A press release Wal-Mart issued Sept. 26 taking credit for instigating the massive industrywide liquid-laundry-detergent "compaction" initiative, which began rolling out in the South in September, made no mention of cost savings, though it did note substantial reductions in resource use.
But speaking at the Clinton Global Initiative on sustainability the same day, Wal-Mart Chairman-CEO Lee Scott did note the cost-savings impact of persuading General Mills to straighten the once curly noodles in boxes of Hamburger Helper, thus reducing thousands of pounds of packaging. "It is basic good business practices that ultimately caused the price of the product itself to go down," Mr. Scott said. "And it is better for the environment."
"We're beginning to realize there's value to doing what's right not only for sustainability, but also for profitability and providing services and products to our customers," said Joe Grady, VP-divisional merchandise manager for health and beauty products at Wal-Mart, speaking Sept. 18 to suppliers at the Health and Beauty America show in New York. "We're not looking to take all of the savings and just put it into the customers' hands or into our pockets. We want to share together."
Trouble is, while Wal-Mart is sharing the savings, it's not sharing the upfront investment, estimated at $100 million for Procter & Gamble Co. alone in the case of laundry-detergent compaction. The size of that investment and unpredictability of the results has been one factor that weighed down the company's stock in recent months, though the price recently has gone up.
Following the money
P&G said it's not passing along its savings from detergent downsizing to any retailers. "There are no plans to change, i.e. decrease or increase, our price per load of our [compacted] laundry detergents," a P&G spokeswoman said in a statement, though she added that prices are set by retailers.

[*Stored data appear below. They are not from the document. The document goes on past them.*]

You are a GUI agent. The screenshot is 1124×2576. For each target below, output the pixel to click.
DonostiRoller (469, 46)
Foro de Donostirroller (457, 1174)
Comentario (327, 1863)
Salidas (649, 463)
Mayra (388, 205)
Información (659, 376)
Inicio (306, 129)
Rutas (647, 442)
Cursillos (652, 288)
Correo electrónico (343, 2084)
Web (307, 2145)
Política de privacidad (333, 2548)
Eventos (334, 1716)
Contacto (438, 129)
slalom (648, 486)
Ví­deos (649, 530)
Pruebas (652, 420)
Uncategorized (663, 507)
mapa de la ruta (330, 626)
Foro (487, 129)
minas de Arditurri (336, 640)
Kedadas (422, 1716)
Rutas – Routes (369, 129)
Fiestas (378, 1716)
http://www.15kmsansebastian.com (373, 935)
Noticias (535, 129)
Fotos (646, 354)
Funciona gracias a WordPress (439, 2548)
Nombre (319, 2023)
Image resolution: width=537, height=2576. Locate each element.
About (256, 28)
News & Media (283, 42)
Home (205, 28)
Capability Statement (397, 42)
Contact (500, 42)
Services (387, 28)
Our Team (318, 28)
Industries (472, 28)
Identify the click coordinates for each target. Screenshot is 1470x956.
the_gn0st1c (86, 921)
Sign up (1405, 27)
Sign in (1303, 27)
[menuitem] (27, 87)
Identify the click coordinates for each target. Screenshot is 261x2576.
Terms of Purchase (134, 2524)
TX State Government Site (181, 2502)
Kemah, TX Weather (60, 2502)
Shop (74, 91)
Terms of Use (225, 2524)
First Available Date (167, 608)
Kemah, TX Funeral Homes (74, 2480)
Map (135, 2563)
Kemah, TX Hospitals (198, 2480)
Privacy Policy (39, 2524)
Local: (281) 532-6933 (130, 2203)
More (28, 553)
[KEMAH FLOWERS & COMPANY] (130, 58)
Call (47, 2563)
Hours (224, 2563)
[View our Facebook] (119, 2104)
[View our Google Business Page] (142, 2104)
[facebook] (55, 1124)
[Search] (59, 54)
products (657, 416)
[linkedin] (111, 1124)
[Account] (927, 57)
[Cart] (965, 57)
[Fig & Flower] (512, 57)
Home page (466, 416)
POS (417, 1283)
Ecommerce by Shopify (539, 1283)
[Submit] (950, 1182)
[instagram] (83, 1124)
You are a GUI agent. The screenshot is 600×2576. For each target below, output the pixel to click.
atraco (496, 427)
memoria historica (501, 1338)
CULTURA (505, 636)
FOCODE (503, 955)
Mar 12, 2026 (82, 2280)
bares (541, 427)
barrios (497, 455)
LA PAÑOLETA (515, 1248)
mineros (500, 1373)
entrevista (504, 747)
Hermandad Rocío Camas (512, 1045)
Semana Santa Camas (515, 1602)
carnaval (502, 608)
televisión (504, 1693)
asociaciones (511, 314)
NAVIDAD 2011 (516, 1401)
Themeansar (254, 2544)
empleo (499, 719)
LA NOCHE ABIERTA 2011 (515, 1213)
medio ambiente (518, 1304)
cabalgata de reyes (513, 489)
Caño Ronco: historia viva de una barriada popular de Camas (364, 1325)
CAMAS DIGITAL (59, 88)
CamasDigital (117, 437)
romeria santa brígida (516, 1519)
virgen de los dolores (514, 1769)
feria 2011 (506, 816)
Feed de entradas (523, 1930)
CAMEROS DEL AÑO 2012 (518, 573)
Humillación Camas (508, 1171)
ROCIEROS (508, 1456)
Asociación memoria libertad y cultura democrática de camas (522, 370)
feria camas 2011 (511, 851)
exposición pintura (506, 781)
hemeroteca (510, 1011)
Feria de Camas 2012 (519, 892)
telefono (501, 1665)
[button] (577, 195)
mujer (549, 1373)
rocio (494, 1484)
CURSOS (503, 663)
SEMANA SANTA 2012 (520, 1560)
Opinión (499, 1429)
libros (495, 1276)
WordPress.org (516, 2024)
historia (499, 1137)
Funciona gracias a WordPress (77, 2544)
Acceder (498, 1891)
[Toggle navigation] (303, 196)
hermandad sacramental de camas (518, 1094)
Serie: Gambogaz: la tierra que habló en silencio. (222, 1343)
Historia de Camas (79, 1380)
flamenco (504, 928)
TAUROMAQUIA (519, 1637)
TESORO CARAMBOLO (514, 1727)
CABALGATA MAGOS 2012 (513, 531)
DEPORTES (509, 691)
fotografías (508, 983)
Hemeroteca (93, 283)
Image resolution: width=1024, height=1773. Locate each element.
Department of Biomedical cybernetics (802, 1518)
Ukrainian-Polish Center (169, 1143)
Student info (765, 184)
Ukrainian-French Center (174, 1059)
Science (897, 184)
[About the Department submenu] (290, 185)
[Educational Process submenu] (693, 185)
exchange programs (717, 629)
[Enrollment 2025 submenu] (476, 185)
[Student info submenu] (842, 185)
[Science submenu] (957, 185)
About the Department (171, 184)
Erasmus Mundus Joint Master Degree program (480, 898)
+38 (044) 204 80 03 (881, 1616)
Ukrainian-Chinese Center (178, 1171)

Wal-Mart's plans do appear to include lower prices. During the initial rollout of compacted laundry detergent in the South, the price per load of the compacted product has been at times significantly lower than that of the old formulation. That led Deutsche Bank analyst William Schmitz last month to change his assumption that detergent compaction would be price-neutral. Now, he believes per-load wholesale and retail laundry prices will fall 10% on average.
P&G and the industry will still save money, he projects -- just not as much. Those price cuts would reduce P&G's savings from an originally projected $109 million to $72 million and the overall industry savings from $238 million to $191 million.
They also would lop about $200 million off P&G's annual sales, or about 0.25%, at a time when its slowing organic-sales growth has become a preoccupation with investors.
While laundry marketers privately protested his analysis, Mr. Schmitz said he's yet to see evidence it's wrong. "If compaction is such a great windfall for everybody," he asked, "why would Unilever try to sell [its North American laundry business] ahead of all these great savings?"
Unilever has come in for considerable praise, both from Mr. Scott and Mr. Grady, for numerous efforts to save the planet, such as its triple-concentrated All detergent, a recent Suave repackaging that cut plastic use 16% and elimination of Axe gift-pack shipping trays that saved $2.8 million dollars last year. "Unilever was able to keep a portion of those profits," Mr. Grady said.
That could be an improvement, actually, for marketers. The first sustainability effort Mr. Grady said he participated in three years ago with Duracell (now a P&G brand) to switch to reusable battery displays has saved $16 million, all of it passed on to consumers through lower prices.